Affiancato dal fratello Giacinto, presto i fratelli Virano trasferirono la loro attività in una sede più grande, in via Bogino 4. 
L'originalità e l'artigianalità divennero il loro marchio di fabbrica. 

Mentre in quegli anni del '900 cresceva l'industrializzazione dei processi produttivi, con una minor cura verso la qualità ed il dettaglio dei prodotti, i fratelli Virano andavano controcorrente e concentravano le loro capacità creative sull'unicità e sull'artigianalità di ogni gioiello, riuscendo ad ottenere un successo strepitoso nella Torino degli anni '20 e '30.

Gioellieria Virano: dai Savoia come clienti, al moderno prèt-à-porter

Tra i clienti fissi si potevano annoverare personaggi e famiglie di spicco della Torino bene.  A un certo punto, grazie ai raffinati e unici gioielli ideati e creati da Giacinto, perfino la Real Casa Savoia diede a Virano l’onore di essere uno dei suoi fornitori ufficiali, permettendo ai fratelli di fregiarsi del marchio della casa reale.
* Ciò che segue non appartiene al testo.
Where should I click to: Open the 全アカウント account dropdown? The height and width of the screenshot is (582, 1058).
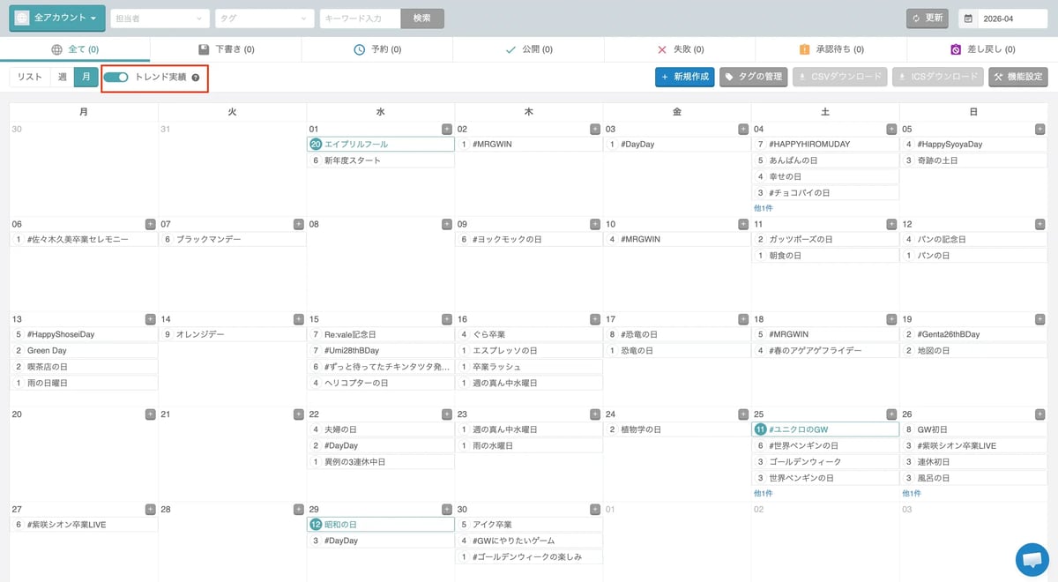pos(56,17)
Il successo fu tale per i fratelli Virano che, nel 1935 cambiarono nuovamente sede e si trasferirono in via Cesare Battisti 3: qui  Virano visse anni di grande splendore e successo. I fratelli Virano iniziarono a fare i primi viaggi all’estero per conoscere altre realtà commerciali e nuovi design ma soprattutto per acquistare pietre preziose nei migliori mercati globali.

Proprio in quegli anni, Giacinto decise di separarsi dal fratello, per aprire una propria attività, dove poter dare libero sfogo al proprio estro creativo. Si trasferì così in via Lagrange 2, al primo piano, e lì inizio la sua produzione esclusiva.
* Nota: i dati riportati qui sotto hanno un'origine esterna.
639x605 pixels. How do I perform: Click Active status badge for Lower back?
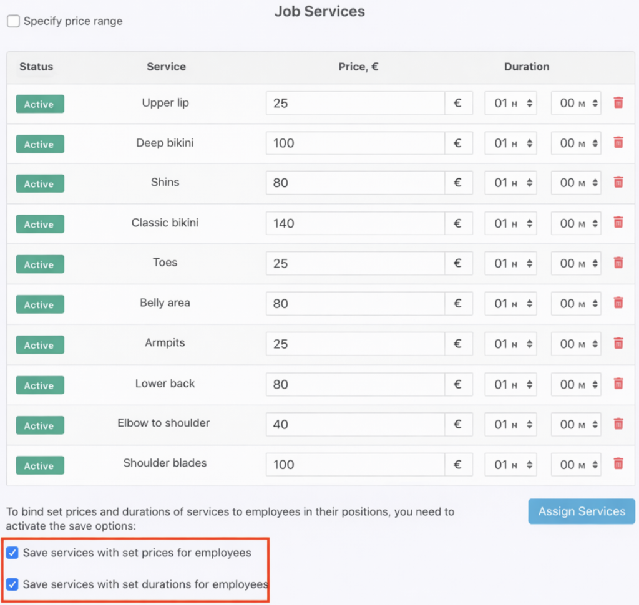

Fu un successo enorme che durò negli anni del secondo dopoguerra, anni in cui il gioiello passò dal concetto di “prezioso tesoro di famiglia da esibire solo in occasioni particolari” ad “accessorio fashion di uso quotidiano da abbinare al proprio look”. Nel 1954 ad affiancarlo arrivò il figlio Franco che decise di ampliare la produzione, sviluppando il settore dell’argento, sia moderno sia antico: così conquistò la stima dei più bei nomi del mondo dell’industria degli anni ’60.

Dopo il trasferimento nell’attuale sede di via Carlo Alberto, Giacinto morì. Arrivò poi il boom degli anni 80-90 con il prèt-à-porter, il lusso più abbordabile.

Il successo continuò, l’attività si sviluppò sempre di più, nel 1991 entrò a lavorare in azienda anche il figlio di Franco, Paolo, e fu in quegli anni che fu aperta la boutique in via Giolitti.

Oggi è proprio Paolo a guidare Virano. Per continuare a scrivere una storia tutta torinese, dalle radici lontane. 

Martedì 10 dicembre, dalle ore 20, da Camera, tempio della fotografia torinese in via delle Rosine, si svolgerà una serata di gala con aperitivo, live performance e dj-set e un evento culturale firmato dalla torinese Reveshow, che a Torino progetta e organizza eventi culturali e festival, per celebrare un’eccellenza: le creazioni di Virano saranno esposte negli spazi dello store Leica (che si trova dentro Camera) e indossati da splendide modelle durante tutta la serata.